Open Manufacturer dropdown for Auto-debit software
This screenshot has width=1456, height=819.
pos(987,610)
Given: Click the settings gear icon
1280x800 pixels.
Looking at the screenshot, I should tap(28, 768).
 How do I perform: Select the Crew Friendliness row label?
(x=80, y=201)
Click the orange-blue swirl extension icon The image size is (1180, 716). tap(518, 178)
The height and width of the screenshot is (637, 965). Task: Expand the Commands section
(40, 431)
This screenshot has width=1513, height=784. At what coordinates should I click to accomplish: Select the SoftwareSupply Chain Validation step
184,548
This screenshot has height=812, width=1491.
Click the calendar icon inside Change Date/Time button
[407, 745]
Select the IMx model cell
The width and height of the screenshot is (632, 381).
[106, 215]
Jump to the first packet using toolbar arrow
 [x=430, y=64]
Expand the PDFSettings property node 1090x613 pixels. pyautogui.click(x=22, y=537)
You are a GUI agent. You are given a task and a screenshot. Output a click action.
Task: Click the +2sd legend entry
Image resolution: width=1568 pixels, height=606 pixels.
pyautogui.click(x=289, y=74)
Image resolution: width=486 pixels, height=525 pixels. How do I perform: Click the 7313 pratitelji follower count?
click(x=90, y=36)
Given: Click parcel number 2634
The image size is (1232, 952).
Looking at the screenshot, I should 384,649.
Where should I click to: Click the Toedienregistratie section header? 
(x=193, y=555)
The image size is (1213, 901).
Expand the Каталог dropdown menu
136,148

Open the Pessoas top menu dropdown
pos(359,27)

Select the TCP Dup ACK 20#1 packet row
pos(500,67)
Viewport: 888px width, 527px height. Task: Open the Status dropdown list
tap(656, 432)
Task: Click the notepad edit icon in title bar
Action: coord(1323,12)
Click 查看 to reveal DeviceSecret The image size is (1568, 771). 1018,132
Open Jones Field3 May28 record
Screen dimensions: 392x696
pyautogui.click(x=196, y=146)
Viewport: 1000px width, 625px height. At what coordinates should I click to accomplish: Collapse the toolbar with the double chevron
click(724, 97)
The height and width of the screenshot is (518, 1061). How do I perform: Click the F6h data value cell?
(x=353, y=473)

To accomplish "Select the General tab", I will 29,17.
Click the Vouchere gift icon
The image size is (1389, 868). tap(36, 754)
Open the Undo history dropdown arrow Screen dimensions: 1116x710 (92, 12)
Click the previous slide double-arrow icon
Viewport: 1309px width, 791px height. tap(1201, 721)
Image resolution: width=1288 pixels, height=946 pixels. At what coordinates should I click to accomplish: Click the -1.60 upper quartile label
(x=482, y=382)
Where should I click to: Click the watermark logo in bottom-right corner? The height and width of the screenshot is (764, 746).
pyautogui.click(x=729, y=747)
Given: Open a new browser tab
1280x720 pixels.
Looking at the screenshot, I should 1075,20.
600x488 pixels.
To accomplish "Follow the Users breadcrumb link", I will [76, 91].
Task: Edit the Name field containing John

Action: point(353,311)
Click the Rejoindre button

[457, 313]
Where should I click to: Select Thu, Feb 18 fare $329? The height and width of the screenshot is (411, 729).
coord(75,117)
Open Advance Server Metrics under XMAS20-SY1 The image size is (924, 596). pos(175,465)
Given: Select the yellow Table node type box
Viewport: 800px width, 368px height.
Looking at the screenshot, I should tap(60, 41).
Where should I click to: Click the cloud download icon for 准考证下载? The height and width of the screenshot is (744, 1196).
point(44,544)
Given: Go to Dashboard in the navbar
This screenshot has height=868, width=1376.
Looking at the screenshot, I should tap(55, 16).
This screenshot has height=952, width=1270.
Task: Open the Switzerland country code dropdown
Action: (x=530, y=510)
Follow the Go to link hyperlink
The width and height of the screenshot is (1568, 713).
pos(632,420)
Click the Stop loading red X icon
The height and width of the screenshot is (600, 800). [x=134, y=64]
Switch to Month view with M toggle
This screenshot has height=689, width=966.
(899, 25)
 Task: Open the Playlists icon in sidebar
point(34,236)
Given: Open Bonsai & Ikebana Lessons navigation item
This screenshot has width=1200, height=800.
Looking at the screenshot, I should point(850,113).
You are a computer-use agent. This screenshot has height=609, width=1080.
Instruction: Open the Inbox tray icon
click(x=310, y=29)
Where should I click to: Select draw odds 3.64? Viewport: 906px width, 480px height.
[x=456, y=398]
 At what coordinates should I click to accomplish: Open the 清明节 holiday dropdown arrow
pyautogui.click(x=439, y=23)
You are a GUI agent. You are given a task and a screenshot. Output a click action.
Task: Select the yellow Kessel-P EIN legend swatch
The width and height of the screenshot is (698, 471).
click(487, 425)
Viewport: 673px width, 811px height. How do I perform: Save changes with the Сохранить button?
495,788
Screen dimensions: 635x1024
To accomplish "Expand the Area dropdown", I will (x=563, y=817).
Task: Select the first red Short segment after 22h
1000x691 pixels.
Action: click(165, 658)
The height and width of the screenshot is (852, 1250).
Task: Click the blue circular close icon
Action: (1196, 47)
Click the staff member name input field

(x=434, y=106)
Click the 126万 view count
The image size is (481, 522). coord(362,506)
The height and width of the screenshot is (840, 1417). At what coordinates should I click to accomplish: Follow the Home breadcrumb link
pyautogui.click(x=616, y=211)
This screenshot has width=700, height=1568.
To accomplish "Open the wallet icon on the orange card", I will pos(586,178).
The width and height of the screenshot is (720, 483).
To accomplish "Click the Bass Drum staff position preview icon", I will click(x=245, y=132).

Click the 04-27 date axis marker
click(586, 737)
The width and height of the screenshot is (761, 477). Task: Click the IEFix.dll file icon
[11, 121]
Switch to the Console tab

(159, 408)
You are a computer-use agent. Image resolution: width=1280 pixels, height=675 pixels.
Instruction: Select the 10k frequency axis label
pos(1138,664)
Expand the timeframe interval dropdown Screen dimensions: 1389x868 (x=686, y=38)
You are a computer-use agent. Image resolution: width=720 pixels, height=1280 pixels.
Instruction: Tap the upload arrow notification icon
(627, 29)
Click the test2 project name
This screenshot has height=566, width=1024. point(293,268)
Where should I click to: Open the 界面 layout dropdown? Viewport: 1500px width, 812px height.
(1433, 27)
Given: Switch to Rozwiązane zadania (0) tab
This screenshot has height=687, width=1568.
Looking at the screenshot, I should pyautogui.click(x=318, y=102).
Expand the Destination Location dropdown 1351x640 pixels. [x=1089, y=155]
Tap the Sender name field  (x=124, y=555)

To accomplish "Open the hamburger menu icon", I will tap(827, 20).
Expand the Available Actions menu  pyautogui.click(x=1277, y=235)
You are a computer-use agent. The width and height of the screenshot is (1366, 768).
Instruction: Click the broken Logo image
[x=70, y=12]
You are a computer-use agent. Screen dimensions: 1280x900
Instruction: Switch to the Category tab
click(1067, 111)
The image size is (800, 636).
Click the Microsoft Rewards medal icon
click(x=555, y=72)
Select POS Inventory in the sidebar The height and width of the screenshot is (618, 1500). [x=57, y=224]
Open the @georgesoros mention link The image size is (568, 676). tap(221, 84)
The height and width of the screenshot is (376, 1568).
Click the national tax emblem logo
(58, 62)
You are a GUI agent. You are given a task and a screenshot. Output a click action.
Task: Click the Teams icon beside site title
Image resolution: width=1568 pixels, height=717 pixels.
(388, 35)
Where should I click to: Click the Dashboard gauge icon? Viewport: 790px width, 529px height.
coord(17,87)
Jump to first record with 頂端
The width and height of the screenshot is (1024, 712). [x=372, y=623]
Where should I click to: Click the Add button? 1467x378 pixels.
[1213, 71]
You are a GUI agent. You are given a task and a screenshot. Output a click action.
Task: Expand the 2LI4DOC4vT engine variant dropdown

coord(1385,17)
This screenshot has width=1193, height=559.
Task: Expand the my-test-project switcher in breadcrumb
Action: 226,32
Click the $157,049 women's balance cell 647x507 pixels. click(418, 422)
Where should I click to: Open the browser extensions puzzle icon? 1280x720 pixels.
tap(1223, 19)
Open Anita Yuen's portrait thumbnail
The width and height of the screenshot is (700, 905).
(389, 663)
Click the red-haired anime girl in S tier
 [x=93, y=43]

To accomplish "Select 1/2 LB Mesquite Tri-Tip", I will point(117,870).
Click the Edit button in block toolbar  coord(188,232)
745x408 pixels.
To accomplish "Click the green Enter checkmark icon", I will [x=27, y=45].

++++++++++

- [Written instruction]: Rewrite the lines between the one holding "The height and width of the screenshot is (376, 1568)." and the one holding "coord(17,87)", inclusive, with "Teams icon" swapped for "Teams logo" and nothing else altered.

- [Result below]:
The height and width of the screenshot is (376, 1568).
Click the national tax emblem logo
(58, 62)
You are a GUI agent. You are given a task and a screenshot. Output a click action.
Task: Click the Teams logo beside site title
Image resolution: width=1568 pixels, height=717 pixels.
(388, 35)
Where should I click to: Click the Dashboard gauge icon? Viewport: 790px width, 529px height.
coord(17,87)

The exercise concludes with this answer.